Analysis of insertions in MMTV-induced mammary tumors by shear-splink and RE-splink. (A) Venn diagram showing strong overlap between MMTV insertions at known CISs for the shear-splink and RE-splink methods. The overlapping CISs are strongly enriched for components of the Wnt and Fgf signaling pathways, which are known to cooperate during mammary tumorigenesis. (B) Total number of unique insertions (>0 and >1 sequence coverage and unique LPs) identified in a panel of 16 MMTV-induced tumors using shear-splink or RE-splink with BfaI or NlaIII. A high level of variability is observed in the absolute number of insertions not linked to a CIS, in contrast to a comparable number of insertions mapping to known CISs. (C) Bar diagrams showing percentages of insertions representing known CISs for shear-splink and for RE-splink with BfaI and NlaIII. Increasing the threshold to higher sequence coverage of unique LPs increases the fraction of insertions representing known CISs.
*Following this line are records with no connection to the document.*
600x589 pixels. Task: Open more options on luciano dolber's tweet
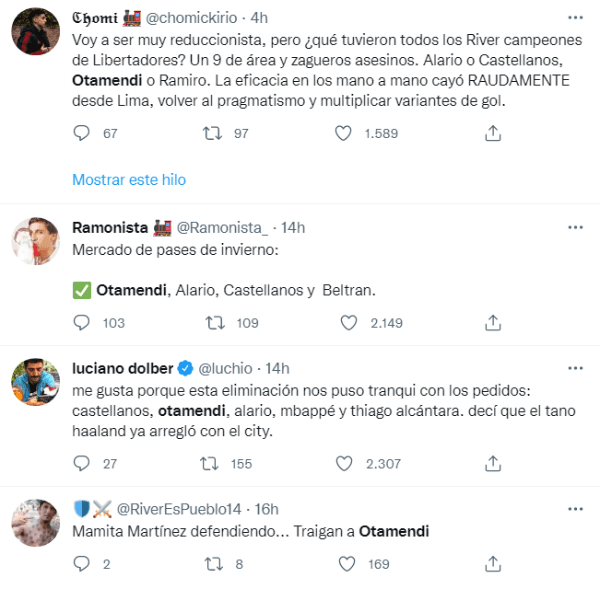click(573, 367)
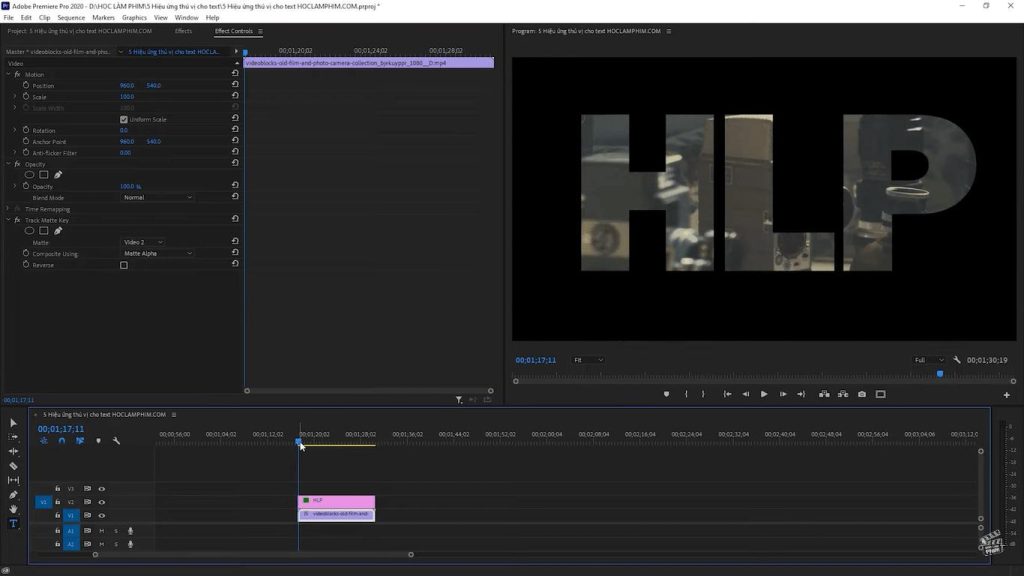Select the Razor tool in the toolbar
The image size is (1024, 576).
coord(14,466)
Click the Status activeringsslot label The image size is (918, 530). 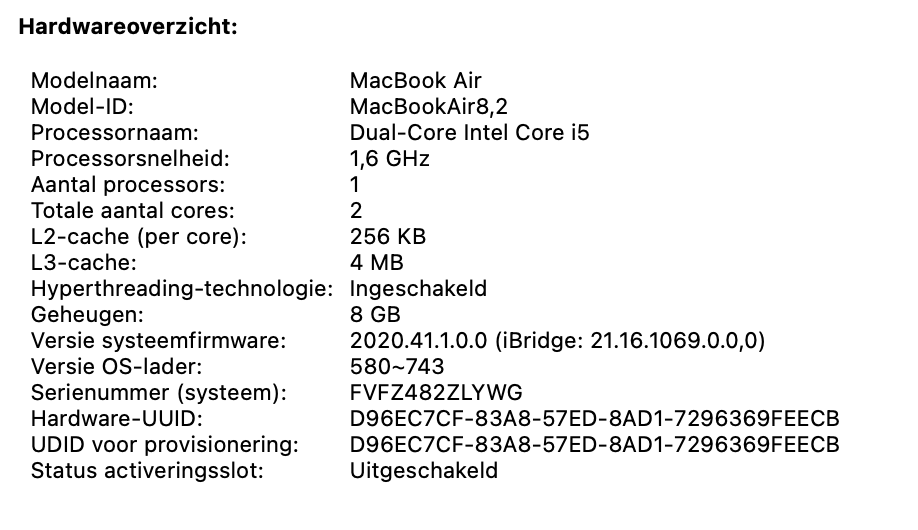coord(147,471)
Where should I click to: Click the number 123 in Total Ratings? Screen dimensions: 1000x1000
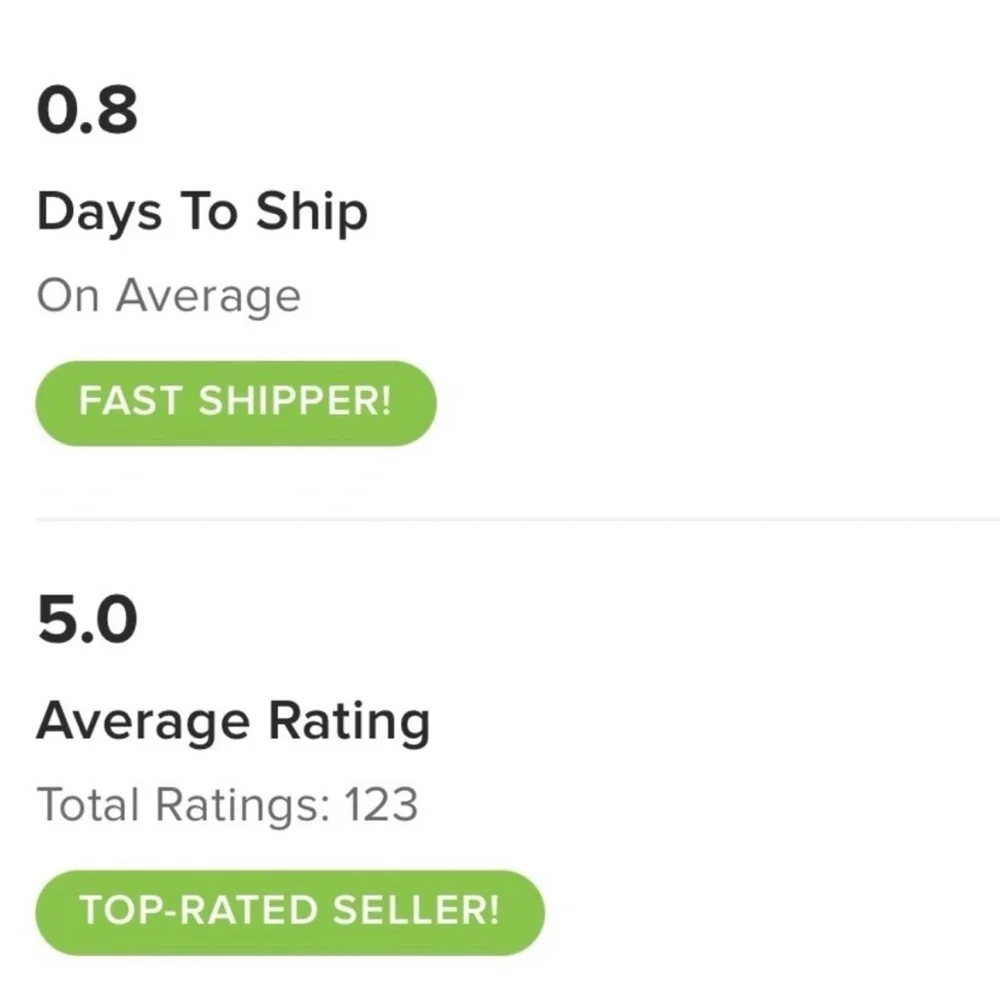pos(380,805)
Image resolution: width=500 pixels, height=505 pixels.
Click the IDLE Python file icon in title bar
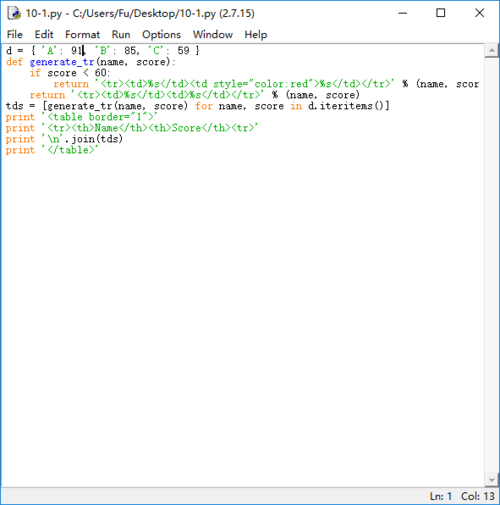tap(14, 13)
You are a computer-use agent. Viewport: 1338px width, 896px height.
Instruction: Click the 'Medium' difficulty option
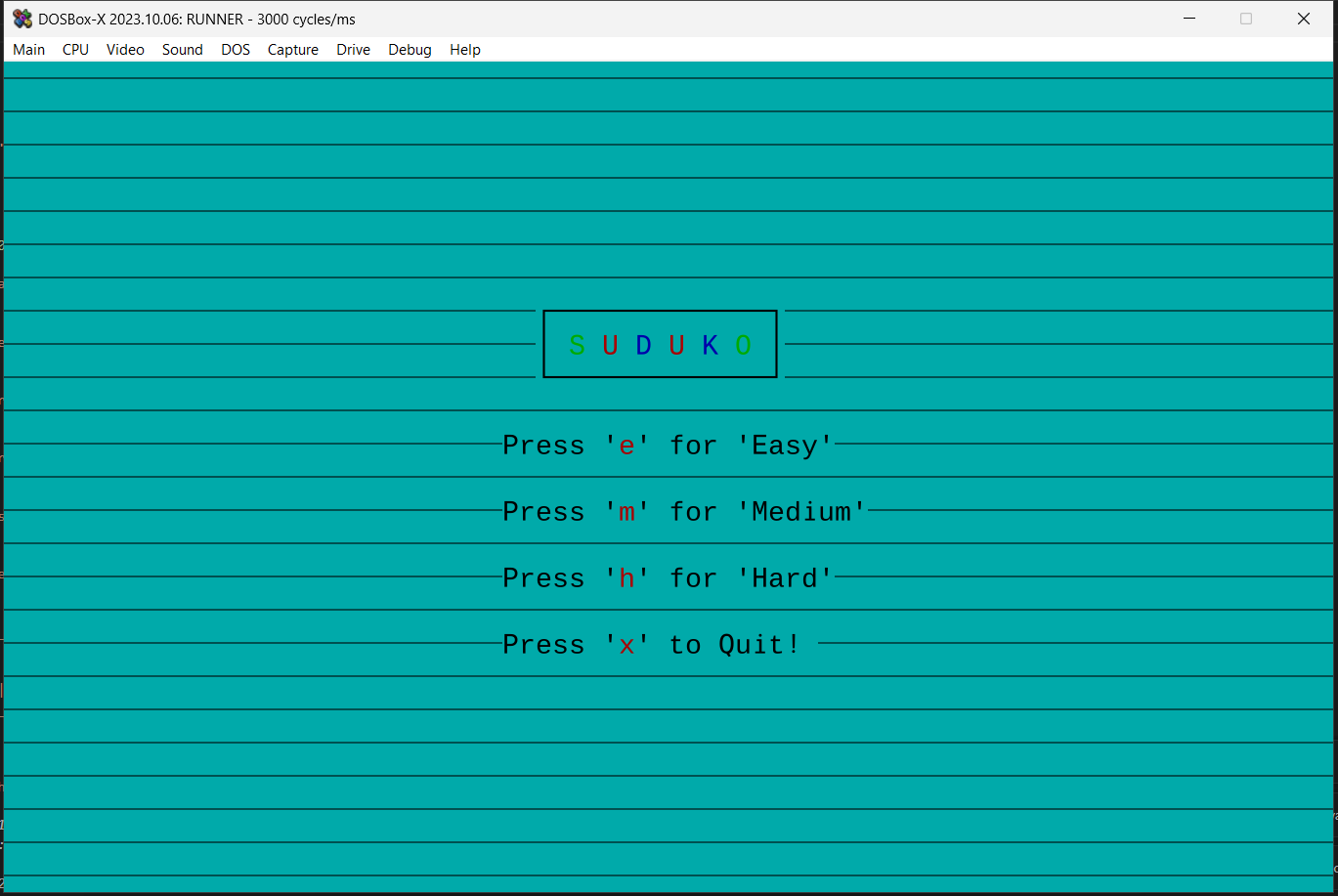pos(681,511)
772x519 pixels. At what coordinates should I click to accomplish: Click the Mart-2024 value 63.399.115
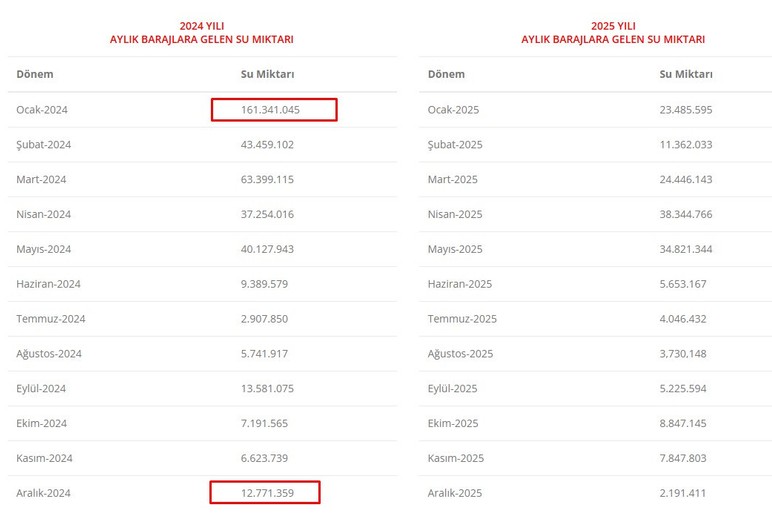[x=267, y=180]
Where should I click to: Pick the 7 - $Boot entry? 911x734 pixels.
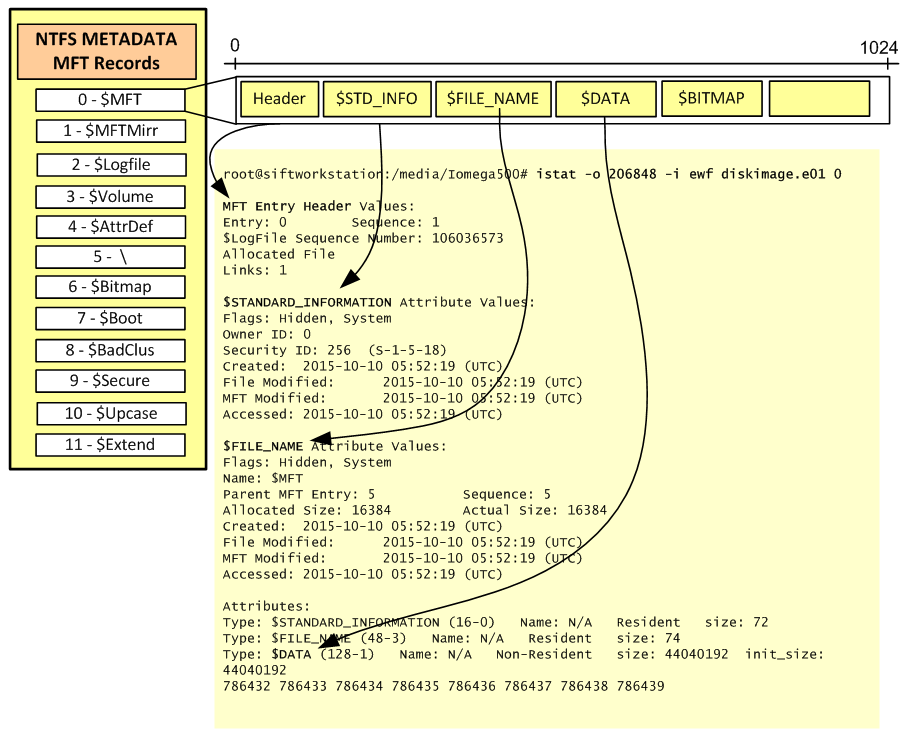tap(110, 319)
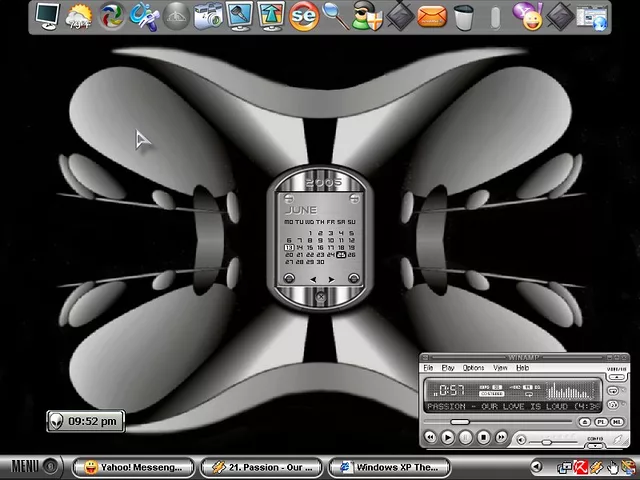Open the Recycle Bin trash icon in dock
This screenshot has height=480, width=640.
tap(464, 16)
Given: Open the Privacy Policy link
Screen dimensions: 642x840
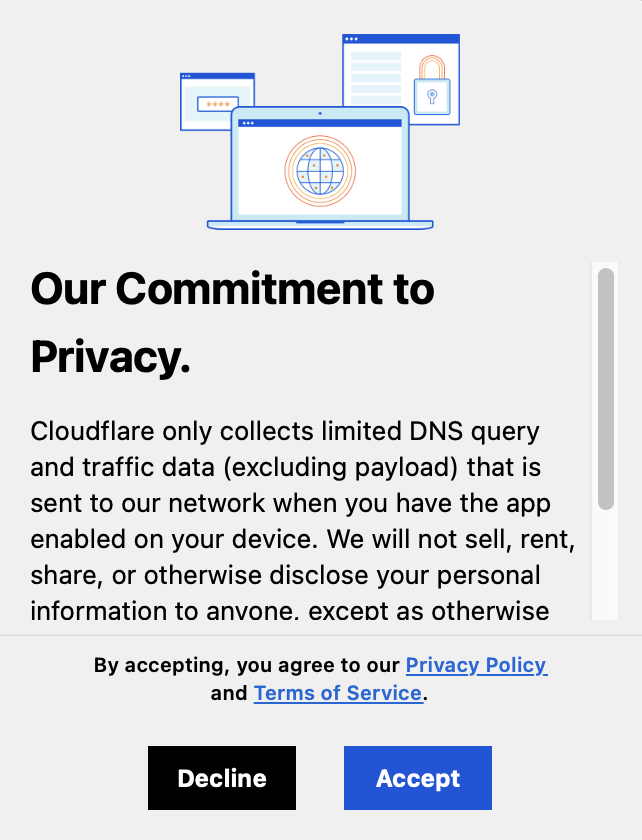Looking at the screenshot, I should point(476,665).

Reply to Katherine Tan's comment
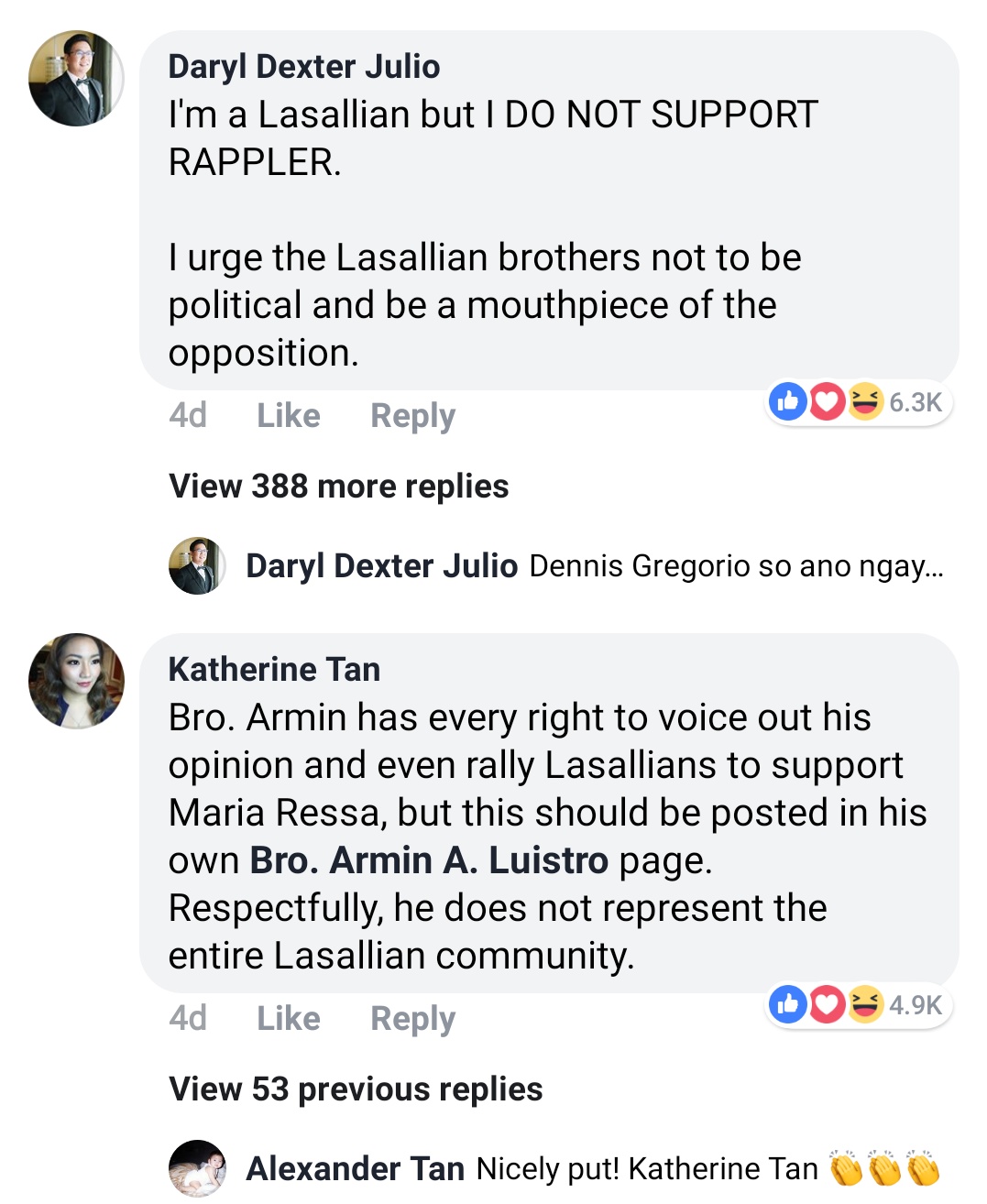[x=412, y=1019]
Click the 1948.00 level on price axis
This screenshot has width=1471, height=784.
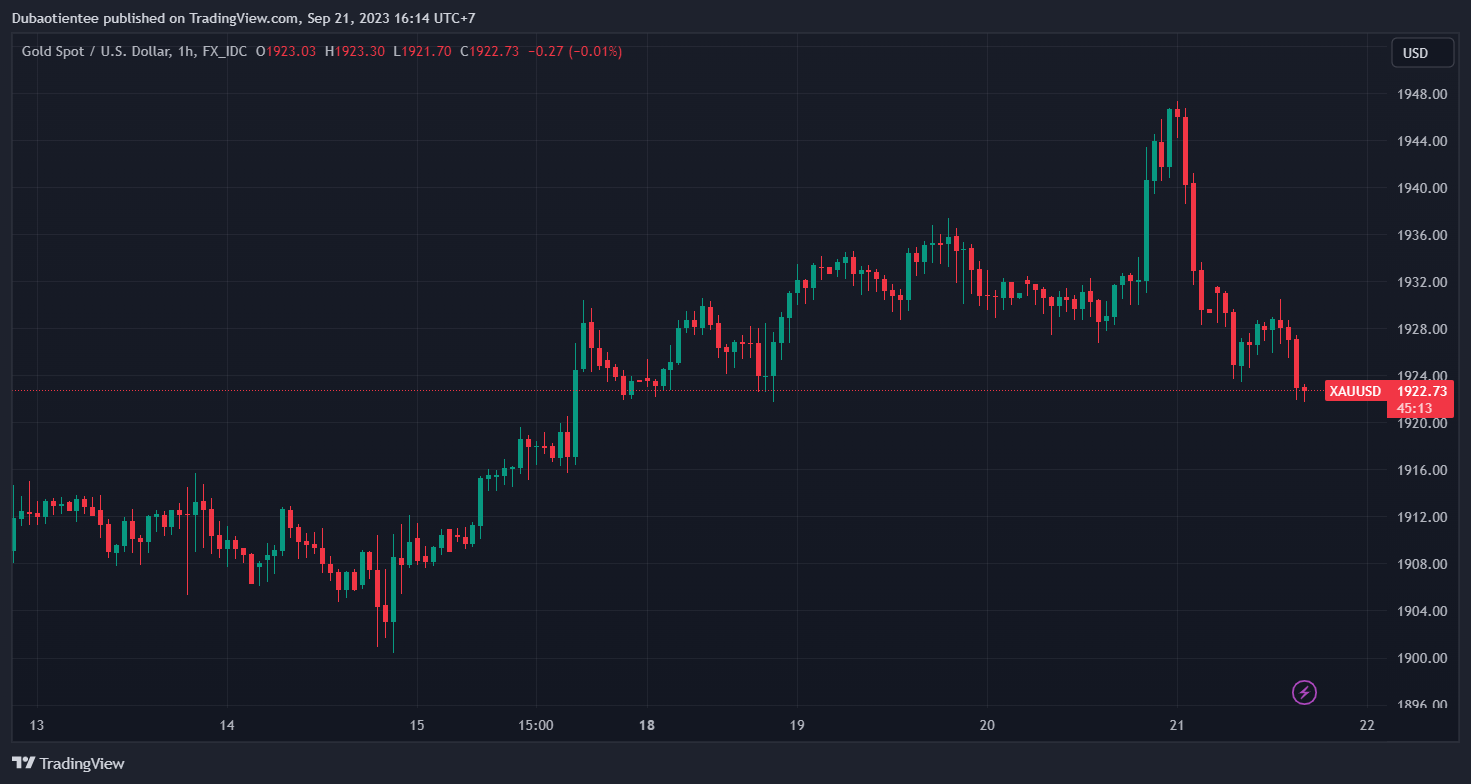1420,94
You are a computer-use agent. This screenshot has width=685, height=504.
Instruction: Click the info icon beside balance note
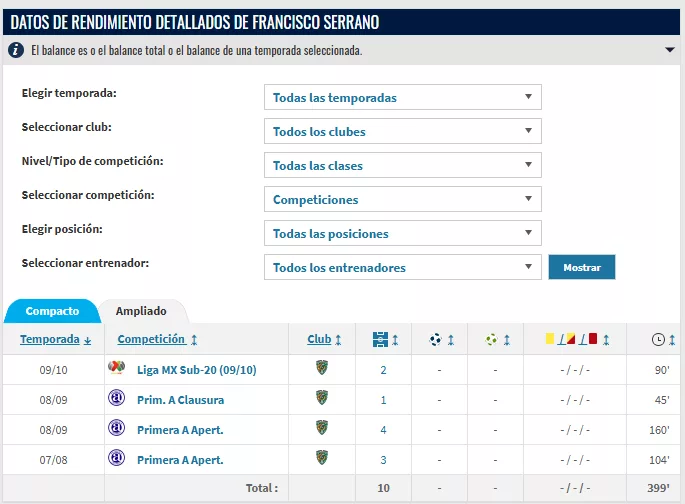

For all thresholds tested (>0, >1, >2, >5, >10), the percentage of insertions mapping to known CISs is higher for shear-splink than for RE-splink. (D) Receiver Operating Characteristic (ROC) curves for the RE-splink and shear-splink methods show for shear-splink that enrichment in the identification of relevant insertions does not result in reduced sensitivity. The ROC curves are built upon unique LPs for the shear-splink analysis and sequence coverage for the RE-splink experiments. By moving along the ROC curves from left to right, the ratios between true positives (sensitivity) and false positives (specificity) are visualized.

Figure 4.

Analysis of insertions in Sleeping Beauty–induced lymphomas by shear-splink and RE-splink. (A) Venn diagram showing the overlap of CISs in 127 Sleeping Beauty–induced lymphomas, as identified by shear-splink and RE-splink using BfaI or NlaIII . In total, 53 CISs are identified. Shear-splink detected more CISs (45) than BfaI- and NlaIII-based RE-splink (31 and 33 CISs, respectively). (B) Shear-splink enriches for insertions contributing to CISs, as shown for the number of CISs identified per 1000 insertions. Combining both RE-splink data sets does not increase the efficiency, since the number of CISs per 1000 insertions is similar to the individual RE-splink analysis. (C) The percentage of insertions contributing to a CIS is higher for shear-splink than for the individual or combined RE-splink datasets, confirming that shear-splink enriches for relevant insertions. (D) Insertions near cancer-related genes are represented by higher numbers of unique LPs. Density plot showing the distribution of unique LPs for SB insertions neighboring a Cancer Genome Census (CGC) gene (red) vs. those not flanking a CGC gene (gray).